Neuroblastoma is a very common type of cancer in childhood. It is a tumor that forms in the nervous tissue and can be difficult to intervene because it is usually blood vessel wrapped which, if damaged, can end the child's life.

A 5-year-old boy suffered from it since he was one year old, in the belly. He was treated with chemotherapy to control the tumor and not go over, while they found the time and way to remove it. He was operated twice, but failed because he could not access the tumor without putting the child at risk. Finally, last month, as they explain in El Periódico, they achieved carry out the impossible intervention thanks to a 3D model of the child.

And it is that the new technologies, and especially the one of impression of materials in 3D, is proving a true route of solutions for the medicine, as they have told us in Xataka in some occasion.

After chemotherapy and the two interventions doctors at the Sant Joan de Déu hospital in Barcelona could have thrown in the towel. It was an impossible operation. However, they did not give up and began to look for reliable ways to carry out the difficult intervention.

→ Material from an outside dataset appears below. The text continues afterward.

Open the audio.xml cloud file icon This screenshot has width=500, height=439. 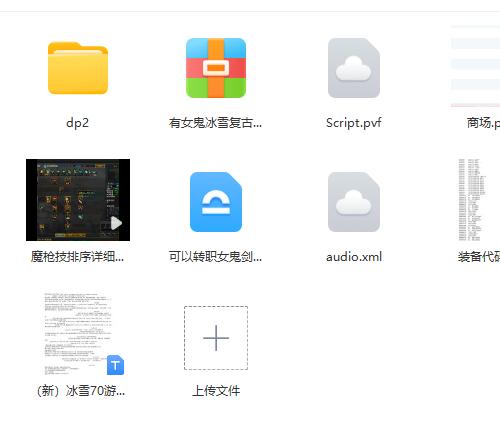pos(354,202)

That was when they came up with the possibility of training. How to make possible something that seems impossible? Doing it many times, training, dominating what will be done at the critical moment. They contacted the CIM Foundation, a technological center of the Polytechnic University of Catalonia (UPC), and with their collaboration they managed to do models of the child's organs and tumor.

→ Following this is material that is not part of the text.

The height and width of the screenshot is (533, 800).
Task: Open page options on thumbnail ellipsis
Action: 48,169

They made the impression in two different materials. On the one hand they made use of a resin to reproduce the blood vessels and organs and other softer and translucent material, of a consistency similar to the tumor, so that the surgeons tried to remove it without touching the vessels.

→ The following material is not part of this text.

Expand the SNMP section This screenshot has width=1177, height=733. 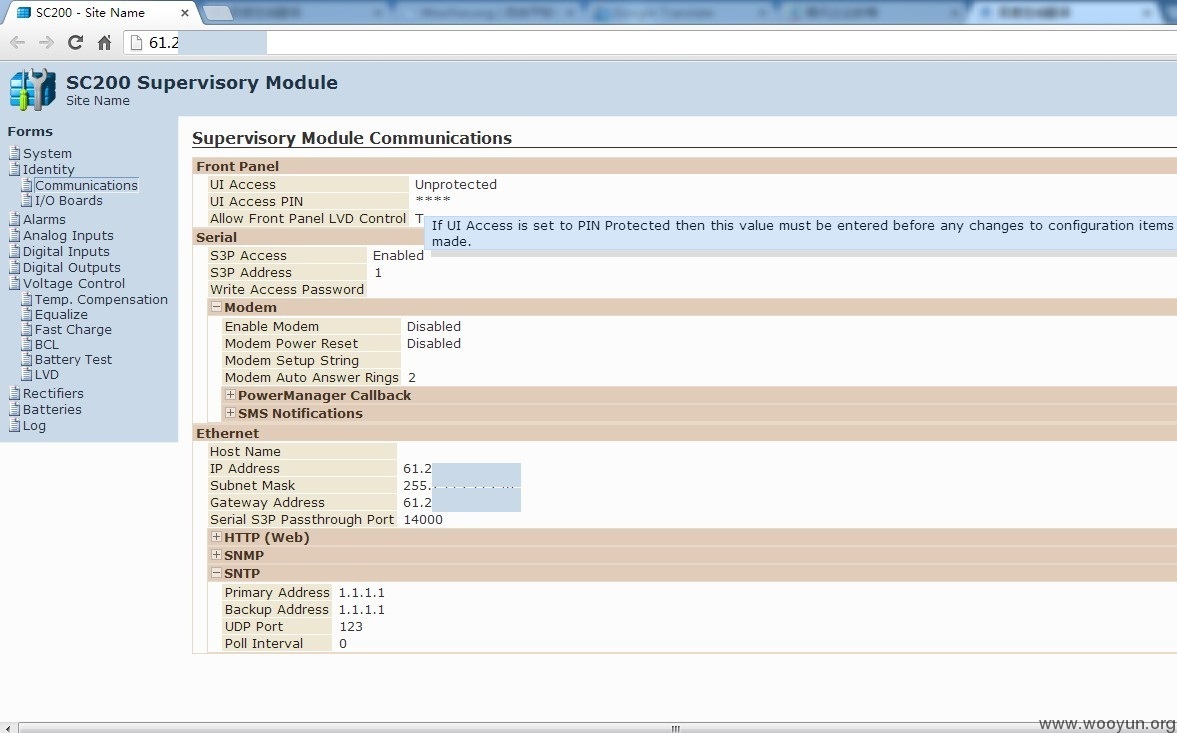pyautogui.click(x=216, y=554)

In addition, another model of the child's organs was made without the tumor to visualize the result they should achieve.

The model arrived 10 days before the operation and the surgeons had those days to work with her. They studied the best path, searched and found solutions and finally "operated" the model again and again. Thanks to this, on the day of the intervention, they knew perfectly well how they should access the tumor and how they should proceed to remove it. The benefit was not only knowing how to do it, but, being already trained, everything was faster and more reliable.

Now doctors say that after surgery the child will regain health and that will no longer require further interventions. Hopefully it will be like that.

The result has been so convincing that they have already commissioned the 3D model of two more patients, in order to address both interventions with all the guarantees.

Without a doubt, this is great news for everyone. We are talking about a tumor that a few months ago was impossible to intervene. The pity is that everything that has to do with research has less and less funds and more cuts, and perhaps this news is repeated less and less, or less frequently than what would be given if the researchers had more means.

Video: WSPF - "History of Medicine Series: Cardiac Surgery" with Dr. Aldo Castaneda, for OPENPediatrics (May 2024).